Cyber Blog

Cybersecurity experts have uncovered a new and sophisticated method that scammers are using to empty bank accounts directly from ATMs without the need for a physical debit card.

Researchers from cybersecurity firm ESET have identified a dangerous new malware, named NGate, that poses a significant threat to bank customers.

The attack begins with a phishing tactic, where the malicious software is installed on victims’ mobile devices.

“Victims were tricked into downloading the malware after believing they were communicating with their bank due to a message claiming their device was compromised,” explained ESET researchers. “In reality, they had unknowingly installed the malware through an app downloaded from a deceptive SMS link, often disguised as a message about a potential tax refund.”

Once installed, the NGate malware displays a fake website that prompts users to enter their banking details, which are then sent to the attacker’s server. The malware typically requests sensitive information, such as the victim’s date of birth, bank client ID, and PIN code.

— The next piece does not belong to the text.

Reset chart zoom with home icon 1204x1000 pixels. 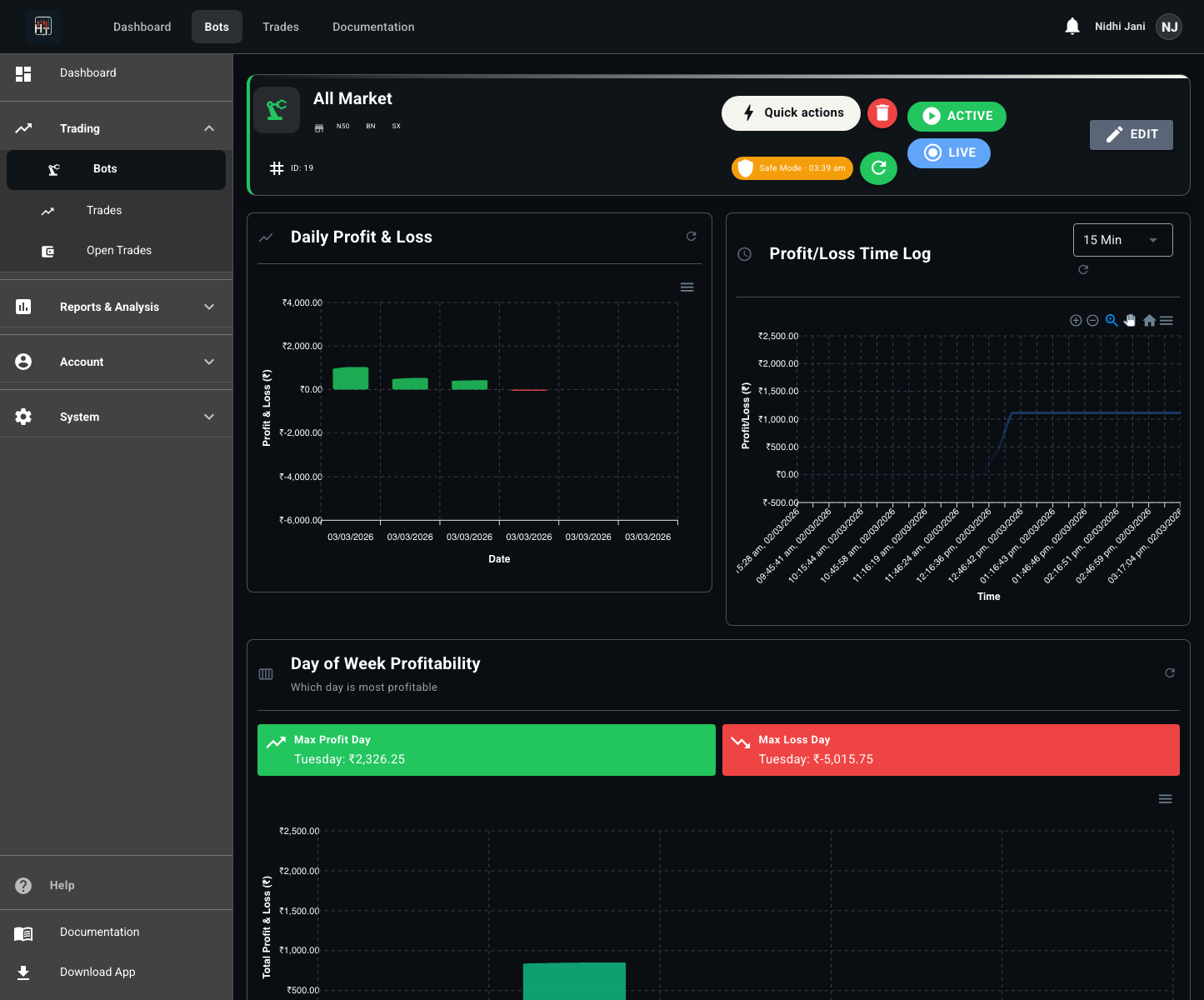pos(1149,321)
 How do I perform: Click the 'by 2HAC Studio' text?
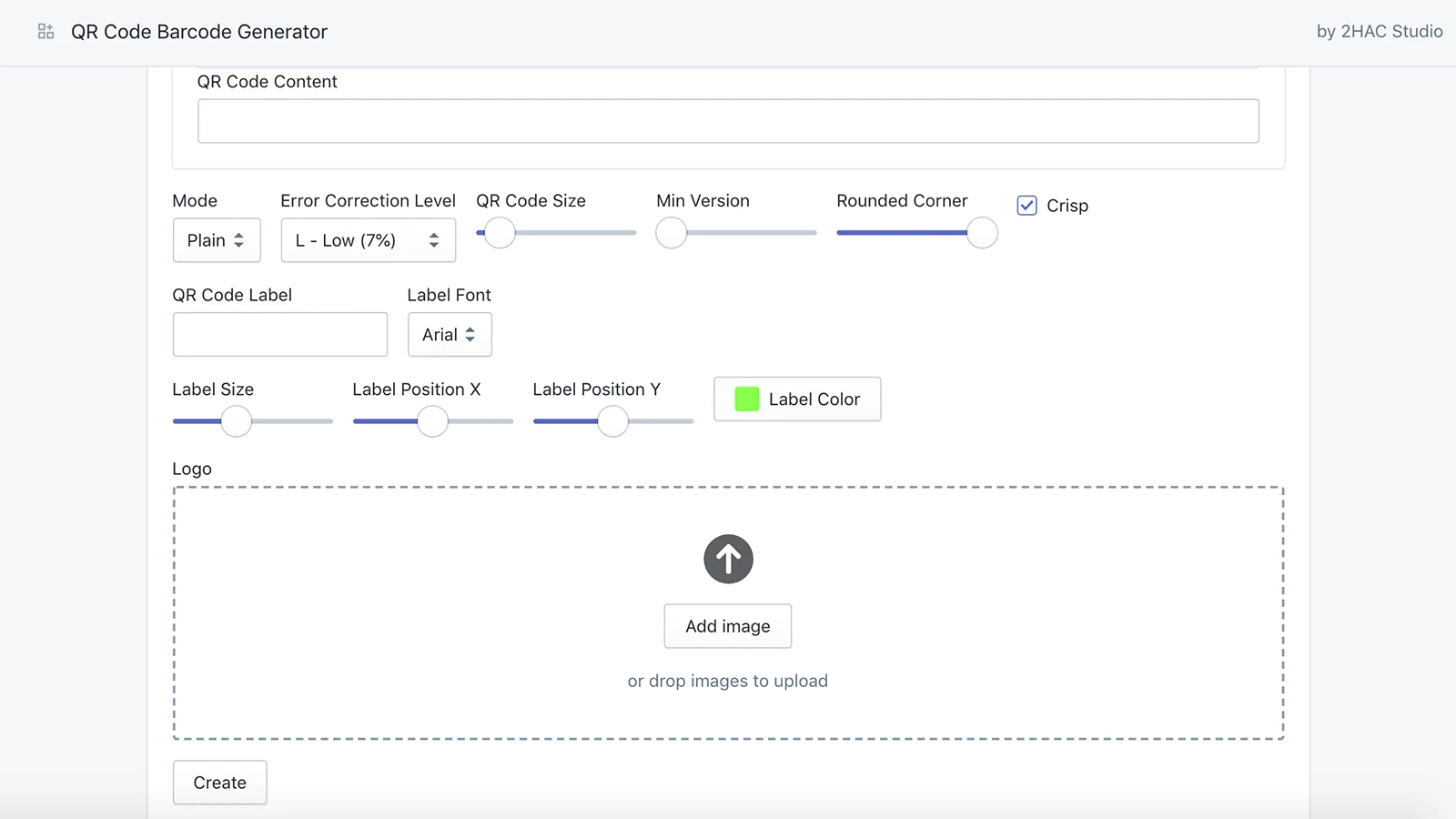[1379, 32]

The malware then prompts the victim to activate the near-field communication (NFC) feature on their mobile device.

“Next, victims are instructed to hold their payment card against the back of their smartphone until the malicious app reads the card data,” said the researchers.

Unbeknownst to the victims, the NFC data from their bank card is transmitted to the attacker’s Android device via a server, effectively allowing the attacker to clone the bank card on their own device. With this cloned card data, the attacker can then make payments or withdraw funds from ATMs that support NFC transactions.

“This is the first time we’ve seen Android malware with such capabilities actively being used,” ESET warned.

If the attackers fail to withdraw money from ATMs, they have a backup strategy: transferring funds directly from the victims’ bank accounts to other accounts under their control.